This panel, put on in partnership with In Plain Sight, explores the various practices and strategies used by Japanese American artists, scholars, and community organizers to protest state violence and represent the history of Japanese American incarceration by the U.S. government during World War II. The panelists will speak to movement-building, direct action, art practice, and archive interventions as acts of resistance against white supremacy and an American culture of incarceration. This program draws connections between WWII Japanese American incarceration and the present calls to abolish all forms of immigrant detention. What is the relationship between the artist, community, and archive? How do artists use historical objects to make the invisible, visible? How can cultivating collective memory lead to political consciousness and mobilization?
“Mobilized by Memories: Countering Incarceration Culture from WWII Japanese American Incarceration to ICE" will take place on Zoom. You can register HERE. This event is organized by ONE Archives at the USC Libraries Curator, Alexis Bard Johnson with assistance from Addy Zou.
Panelists
Tina Takemoto is an artist and scholar whose work explores Asian American queer history including the hidden dimensions of same-sex intimacy and queer sexuality for Japanese Americans incarcerated by the US government during World War II. Takemoto's work has been exhibited and performed at Oakland Museum of California, Chinese Culture Center, Asian Art Museum, Oceanside Museum of Art, GLBT History Museum, New Conservatory Theatre, Sabina Lee Gallery, Sesnon Gallery, SF Camerawork, SOMArts, SFMOMA, and Vargas Museum.
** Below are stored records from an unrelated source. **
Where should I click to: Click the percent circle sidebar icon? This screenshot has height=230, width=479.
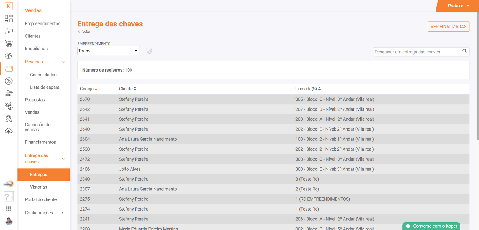[x=9, y=81]
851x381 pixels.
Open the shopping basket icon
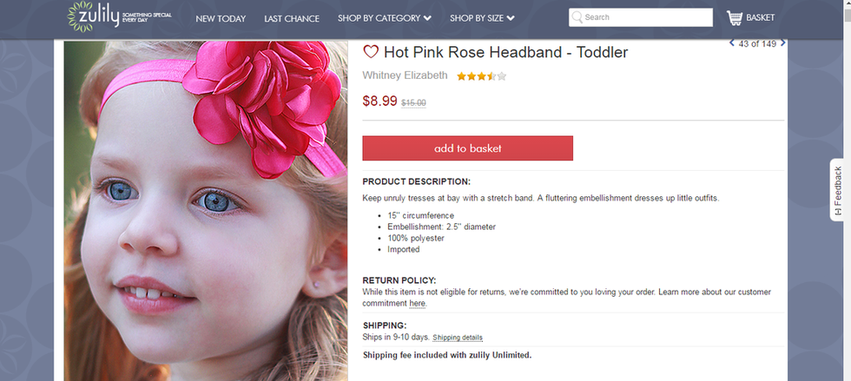tap(735, 17)
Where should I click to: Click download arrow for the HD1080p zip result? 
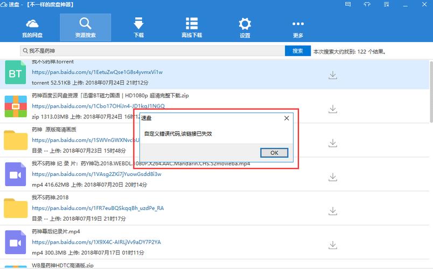[x=333, y=109]
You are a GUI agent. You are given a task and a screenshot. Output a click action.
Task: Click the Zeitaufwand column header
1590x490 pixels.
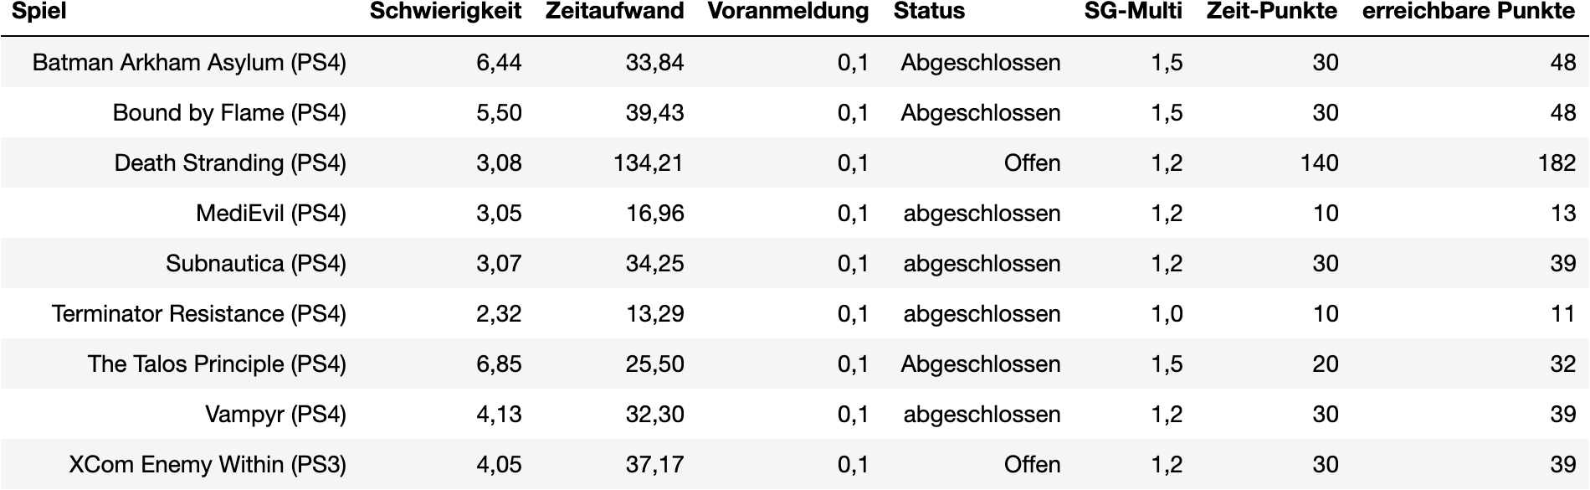click(x=614, y=12)
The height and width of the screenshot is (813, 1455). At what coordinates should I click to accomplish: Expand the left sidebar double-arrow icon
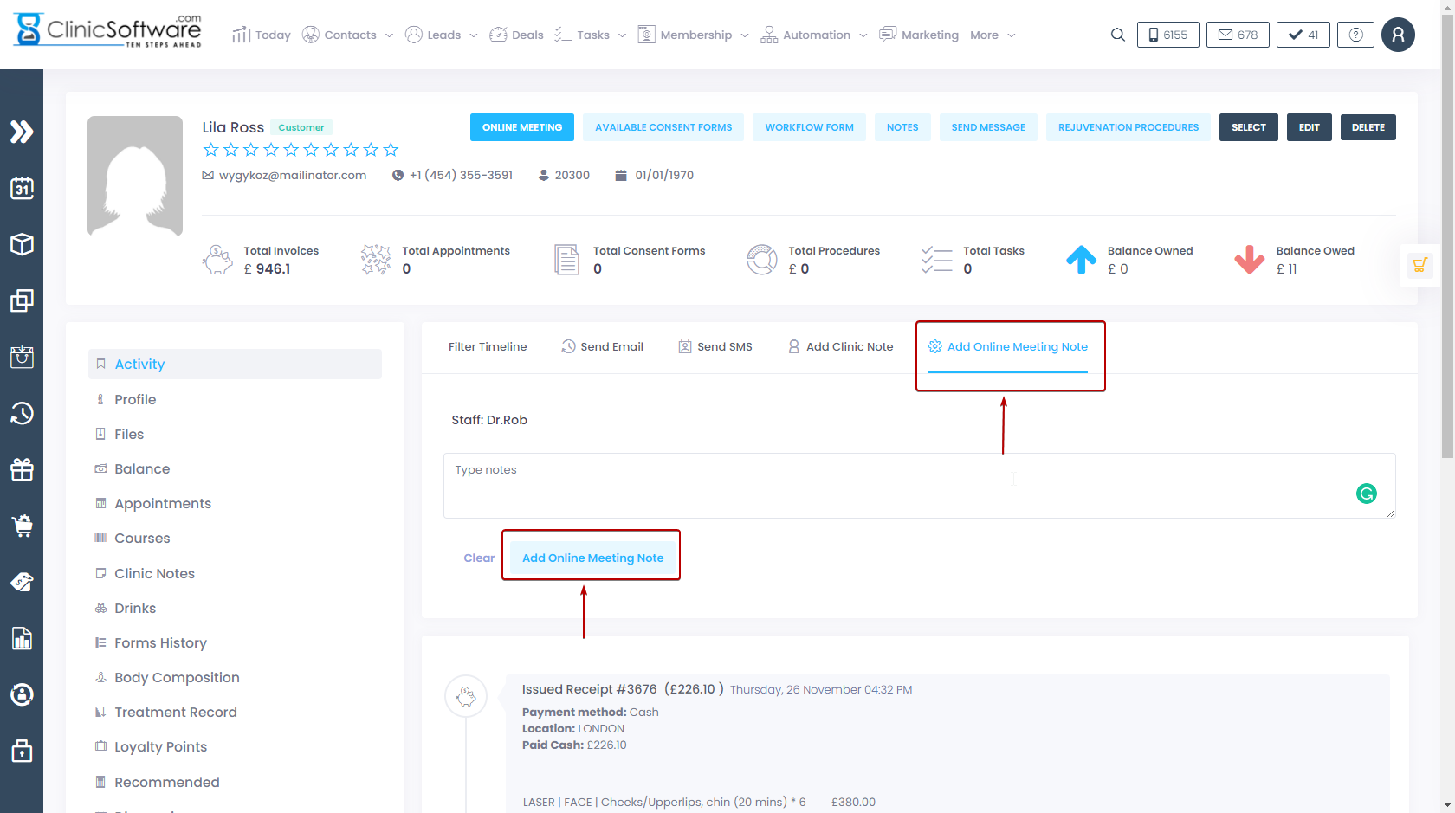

Takemoto's research appears in Asian Diasporic Visual Cultures and the Americas, Afterimage, Millennium Film Journal, Art Journal, GLQ, Journal of Visual Culture, Hyphen, Densho Encyclopedia, Performance Research, Radical Teacher, Theatre Survey, Women and Performance, and the anthologies Queering Asian American Art, Otherwise: Imagining Queer Feminist Art Histories and Thinking Through the Skin. Takemoto serves on the board of the Queer Cultural Center and is co-founder of Queer Conversations on Culture and the Arts. Takemoto is Dean of Humanities and Sciences at California College of the Arts in San Francisco.
traci kato-kiriyama is a writer/actor and one half of the award-winning PULLproject Ensemble; director/co-founder of Tuesday Night Project - presenter of the Tuesday Night Cafe series (currently the longest-running Asian American-produced mic series in the country); and Writ Large Press author of a new book still in the birthing process. She has been presented as a performer, poet, theatre deviser, guest lecturer, speaker, facilitator, emcee, and Artist-in-Residence at innumerable venues from Los Angeles, San Francisco, Washington and Hawai'i to Philadelphia, Florida, New York and Toronto.
Nancy Ukai is a sansei whose family members were incarcerated at Tanforan and Topaz. She is project director of the website, “50 Objects/Stories of the American Japanese Incarceration,” a National Park Service JACS grant project. She helped lead a successful social media protest against the Rago auction of the Eaton collection of camp artifacts in 2015 and is researching their provenance as an advisor to the Japanese American National Museum. Her interest in the roots of issei culture deepened during 14 years of living in Japan. She is on the board and is a former co-president of the Berkeley JACL and formerly served on the board of the Nisei Student Relocation Commemorative Fund. Childhood memories inform her participation in Tsuru for Solidarity, including working in her father’s grocery in Oakland, California, which donated to the Black Panthers breakfast program, and accompanying her mother to Alcatraz with a group of Japanese American activists who took canned food and water to the Indian occupiers of the island in 1969.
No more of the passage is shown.